Now the file can be saved on disk for upload to the Accountability server. We will name the object using a date range of the records included.

min_dt <- str_remove_all(min(nve$expense_date), "-")
max_dt <- str_remove_all(max(nve$expense_date), "-")
csv_ts <- paste(min_dt, max_dt, sep = "-")
clean_dir <- dir_create(here("nv", "expends", "data", "clean"))
clean_csv <- path(clean_dir, glue("nv_expends_{csv_ts}.csv"))
clean_rds <- path_ext_set(clean_csv, "rds")
write_csv(nve, clean_csv, na = "")
write_rds(nve, clean_rds, compress = "xz")
(clean_size <- file_size(clean_csv))
#> 64.8M

Upload

We can use the aws.s3::put_object() to upload the text file to the IRW server.

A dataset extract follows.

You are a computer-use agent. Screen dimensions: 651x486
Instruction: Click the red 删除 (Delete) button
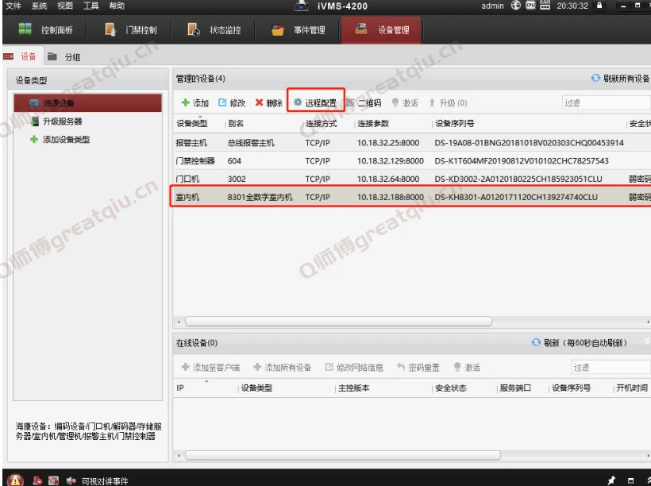(x=268, y=103)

aws_key <- path("csv", basename(clean_csv))
if (!object_exists(aws_csv, "publicaccountability")) {
  put_object(
    file = clean_csv,
    object = aws_key, 
    bucket = "publicaccountability",
    acl = "public-read",
    show_progress = TRUE,
    multipart = TRUE
  )
}
aws_head <- head_object(aws_csv, "publicaccountability")
(aws_size <- as_fs_bytes(attr(aws_head, "content-length")))
unname(aws_size == clean_size)